One of his uncles was forced to spend two years in Catia until he was found innocent of charges brought against him after his case was heard. “He was lucky because his case was really clear, and his family was around to make sure he didn’t break down and come out, like everyone else, a drug addict or murderer,” Ronny said

Leading Venezuelan criminologist, Elio Gomez Grillo, said the only sensible option for “that den of terror and death” is demolition.

Gomez Grillo maintained that “poverty, much more than crime,” is punished in Venezuela’s 32 prisons, home to 26,000 inmates. That is why, he contends, there is little social sensibility regarding an inoperative justice system that leads to inmates often serving much more time than they would had they enjoyed timely sentencing.

“Catia is irrecoverable,” says Justice Minister Meier. “It would cost us some 53 million dollars to rebuild, compared to 22,000 to knock it down….No one will block the demolition.”

Borges tells of the work of an interdisciplinary group of artists and volunteers that spent a year documenting life inside the prison. The group plans to use the material to create a kind of “horror museum, so it will never be forgotten.”

Reforms introduced by Meier did go some way to improving life in Catia before the prsoners were transferred elsewhere. A new prison director was successful in drastically reducing the incidence of crime and the number of murders and injuries within its walls. Under him, prison riots became almost non-existent and he was able to curb the rampant corruption and speed up processing for those awaiting sentencing.

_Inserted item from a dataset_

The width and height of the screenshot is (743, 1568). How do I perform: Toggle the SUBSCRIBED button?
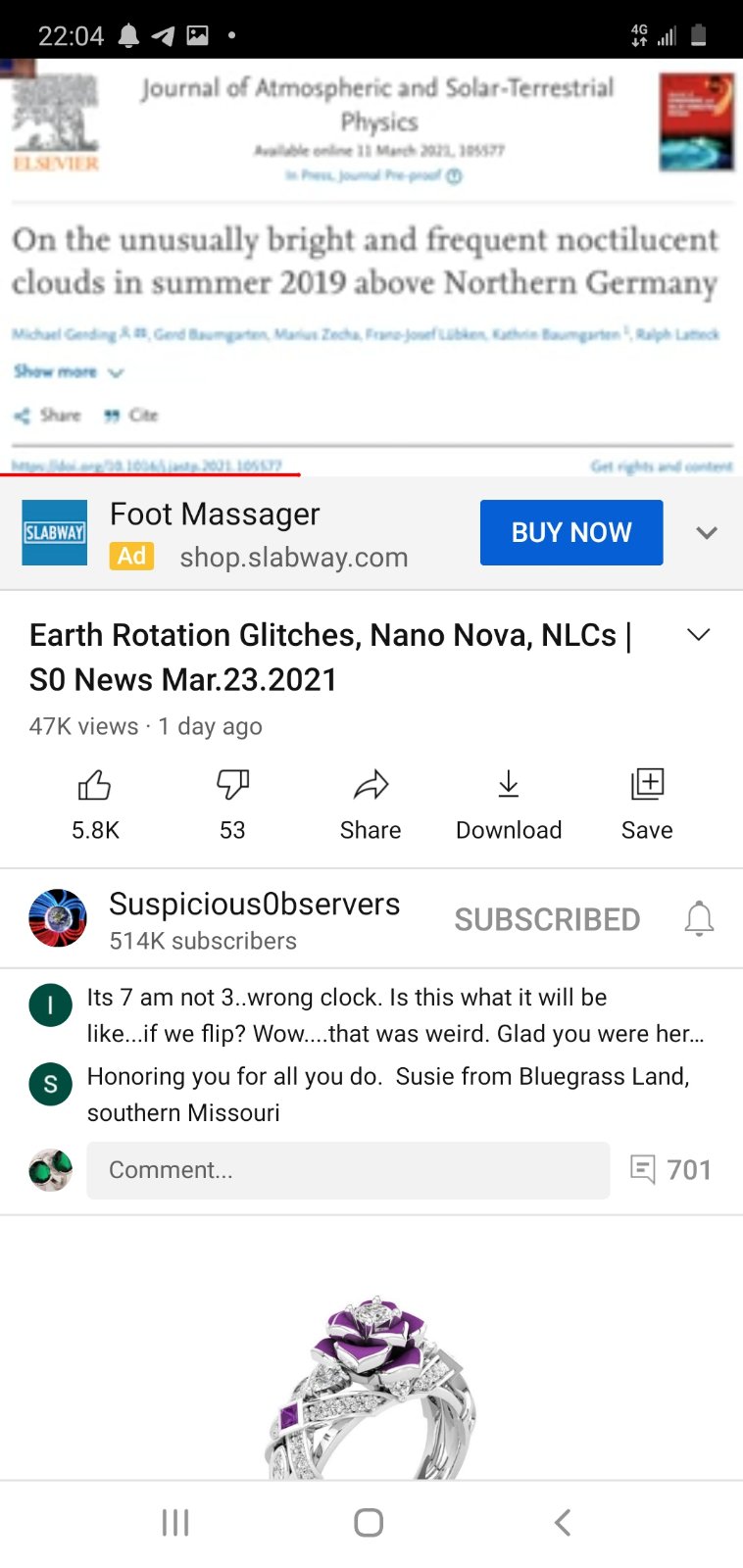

The important thing for a prisoner, commented one inmate of Rodeo II, one of the two new prisons that took in the 1,600 inmates of Catia, “is to see the judge, to know your case isn’t stuck, because with a sentence you know you’ll eventually get out.”

Monica Fernandez, a young attorney named Director of Prisons in late 1996, says today’s authorities are up against “decades of neglect and of a culture in need of radical changes…There are too many evils enclosed in the system. But Minister Meier was finally able to put a padlock on the most disgraceful symbol of all: Catia.”